=== ФРАГМЕНТ ТЕКСТА ===
Сегодня в России уже приняты законы, которые позволяют сделать паллиативную помощь системной и комплексной. Что уже изменилось для пациентов и врачей, что еще предстоит поменять и что зависит от регионов, "Российской газете" рассказывает общественный деятель, учредитель благотворительного фонда помощи хосписам "Вера", член центрального штаба Общероссийского народного фронта и идеолог проекта "Регион заботы" Нюта Федермессер.
Из реально нуждающихся в паллиативной помощи в России сколько примерно получают ее?
Нюта Федермессер: Их никто не считал. И мы только начинаем. Но как эксперт скажу - получают процентов двадцать.
И это еще оптимистичная оценка. По расчетам, основанным на модели ВОЗ, каждый год в паллиативной помощи в России нуждаются до 1 300 000 человек.
80 процентов - латентная зона?
=== ПРЕДОСТАВЛЕННЫЕ ДАННЫЕ ===
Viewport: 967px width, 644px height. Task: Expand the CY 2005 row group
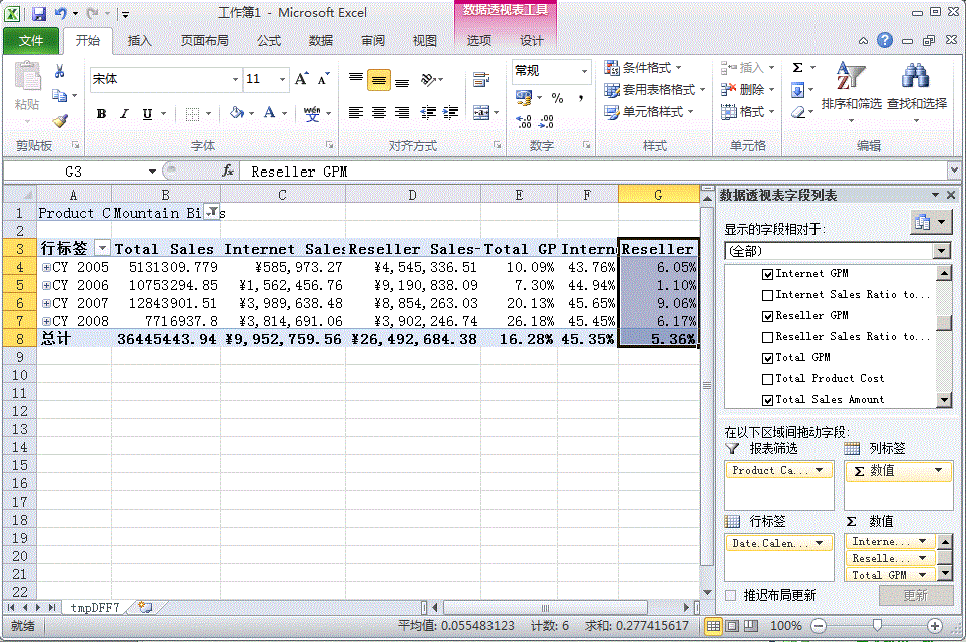coord(45,268)
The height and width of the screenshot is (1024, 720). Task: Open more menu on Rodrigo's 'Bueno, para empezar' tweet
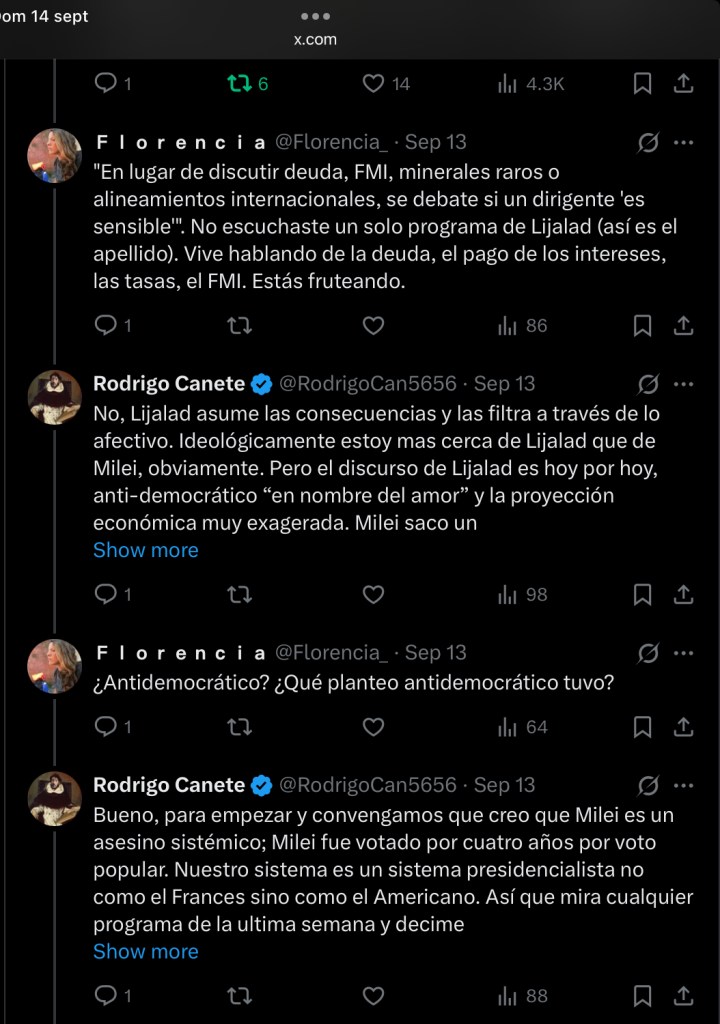pos(684,785)

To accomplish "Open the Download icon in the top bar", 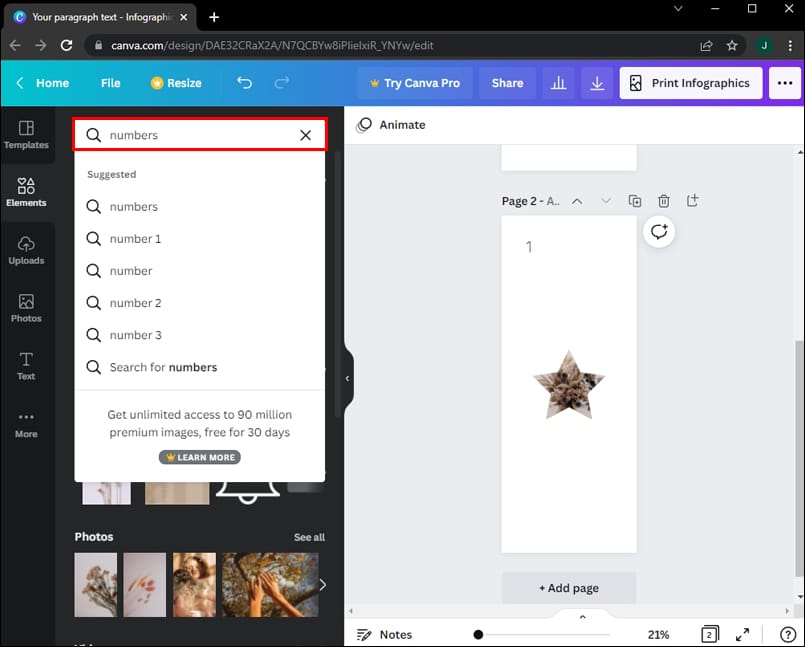I will (597, 83).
===
[ТРЕБОВАНИЯ К ЗАДАНИЮ]
1. Ответьте на вопросы по фрагменту:
(а) Какому изданию рассказывает Нюта Федермессер?
(б) Какую долю нуждающихся в паллиативной помощи, по ее экспертной оценке, получают эту помощь?
(в) Сколько человек в России ежегодно нуждаются в паллиативной помощи по расчетам на основе модели ВОЗ?
2. Верните дословно часть фрагмента между словами «Сегодня в России» и «примерно получают ее?» включительно.

[РЕЗУЛЬТАТЫ ПО ПОРЯДКУ]
1.
(а) «Российской газете».
(б) Процентов двадцать.
(в) До 1 300 000 человек.

2.
Сегодня в России уже приняты законы, которые позволяют сделать паллиативную помощь системной и комплексной. Что уже изменилось для пациентов и врачей, что еще предстоит поменять и что зависит от регионов, "Российской газете" рассказывает общественный деятель, учредитель благотворительного фонда помощи хосписам "Вера", член центрального штаба Общероссийского народного фронта и идеолог проекта "Регион заботы" Нюта Федермессер.
Из реально нуждающихся в паллиативной помощи в России сколько примерно получают ее?